34. In considering the available sanctions today, the Panel considered the options in ascending order of gravity in accordance with the HCPC Sanctions Policy.
35. The Registrant’s serious misconduct (involving two patients) and her continuing failure to engage in these proceedings meant that it was not appropriate or proportionate to take no further action or to impose a Caution Order. The Panel went on to consider a Conditions of Practice Order. However, where the Registrant had not engaged in these proceedings and where there was no information as to her employment circumstances, it was not possible to identify workable and effective conditions that would provide an adequate level of public protection. A Conditions of Practice Order was therefore not appropriate.
36. The Registrant’s misconduct was a serious breach of the HCPC Standards of Conduct, Performance, and Ethics. She has failed to demonstrate adequate insight or remediation and she has now been out of practice for a lengthy period of time. In the Panel’s judgement, it is unlikely that she will remedy her failings in view of the opportunities to do so which she has not taken. Therefore, a further Suspension Order would be inappropriate.
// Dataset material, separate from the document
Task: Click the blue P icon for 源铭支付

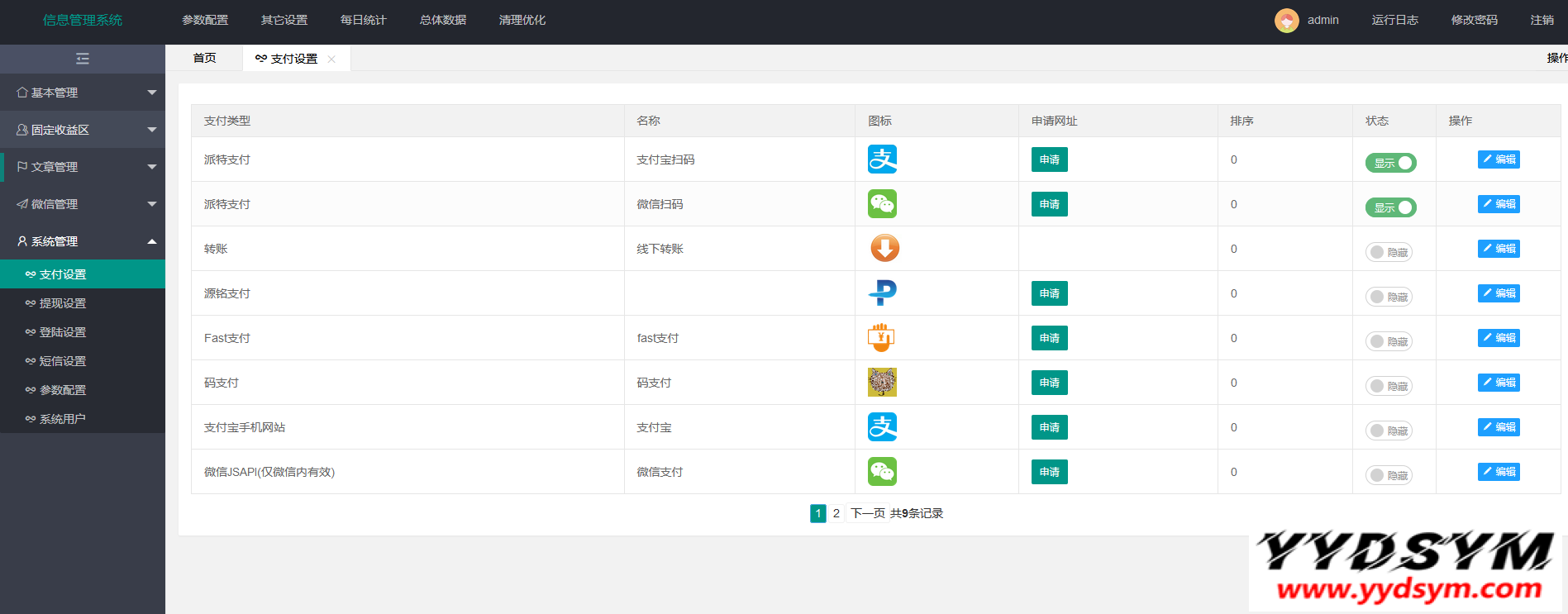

37. The Panel noted paragraph 131 of the HCPC Sanctions Policy, which states:
“A striking off order is likely to be appropriate where the nature and gravity of the concerns are such that any lesser sanction would be insufficient to protect the public, public confidence in the profession, and public confidence in the regulatory process. In particular where the registrant:
• lacks insight;
• is unwilling to resolve matters.”
38. The only appropriate Order today, in accordance with paragraph 131 of the HCPC Sanctions Policy, was a Striking Off Order. A reasonable member of the public, in possession of all the facts, would not be surprised by the Panel’s decision that to impose a Striking Off Order today is both fair and proportionate, in view of the Registrant’s consistent failure to engage with the recommendations of previous panels and her lack of engagement again today.
39. The Panel therefore decided to impose a Striking Off Order.
The Registrar is directed to strike the name of Miss Becky Jones from the Register on the expiry of the existing order.